I thought I’d make it a two-tiered cake garnished with candied or dried grapefruit slices to give it more pizzazz for my Instagram feed. That was my first mistake. Some desserts are not meant to have pizzazz; they’re meant to be unattractive, tasty things. I still like a challenge, so first I tried the candied grapefruit slices, but my kitchen was too hot and they were still tacky and gross after twenty-four hours. It looked like it was going to be the dried slices, so I threw them in the oven and let them sit for five hours at 170 degrees. In the end, they were pretty cool looking. 

In its day, the Brown Derby was the place for Hollywood’s elite to see and be seen, but, like many famous landmarks in Los Angeles, the original Brown Derby’s iconic domed building on Hollywood and Vine is long gone. At one point, there were four Brown Derby restaurants, but now the only remnants have been recreated as fully-functioning restaurants at a few Disney locations. They have the same décor: caricature-lined walls, red leather booths, and actual telephones that were delivered to tables for celebrities to “take a call”  (as seen in I Love Lucy reruns). And they serve the grapefruit cake.  

Structurally, I wanted to make the cake taller because I thought it would be fun to add a “grapefruit pink” ombré (a blended color stripe) around the bottom but I needed a little more height to do that. Mistake number two.     

There was a reason the cake recipe called for a nine-by-two- inch pan: it made the cake thin enough to cook fully through. By using a smaller but taller six-by-three-inch pan, the cake came out undercooked in the middle. I salvaged the best portion and tried a second time using an eight-by-two-inch cake pan and that came out okay. I cut it down to a six-inch-circle to match the first one, split it in half, and stacked it on the first cake, so I now had three decent layers. I spread both tiers with the cream cheese frosting mixed with pieces of grapefruit and it worked just fine. 

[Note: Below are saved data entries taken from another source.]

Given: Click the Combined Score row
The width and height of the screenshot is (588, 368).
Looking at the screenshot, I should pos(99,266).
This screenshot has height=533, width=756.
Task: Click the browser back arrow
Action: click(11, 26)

The sponge is actually a chiffon cake (egg whites whipped into the batter make it light and fluffy). Chiffon cake was another Cobb creation; he sold the chiffon cake recipe to General Mills for what I can only imagine was mucho dinero. 

My friend Anthony and his wife Christine have Brown Derby-themed parties where they make this cake and decorate the house with printed cartoon character drawings and provide commemorative box of themed placeholders and even miniature velvet Brown Derby hats. They were nice enough to send these items for my photo shoot; I wore a vintage tuxedo from After Six with a clip-on tie and snap-on ruffles. 

I have to admit this is a refreshing and delicious cake. The tangy grapefruit combines perfectly with the cream cheese and fluffy chiffon cake and I love the history of old Hollywood behind it;  it makes me wish I’d been alive back in those days. A trip to Disneyland is the closest I’ll get now.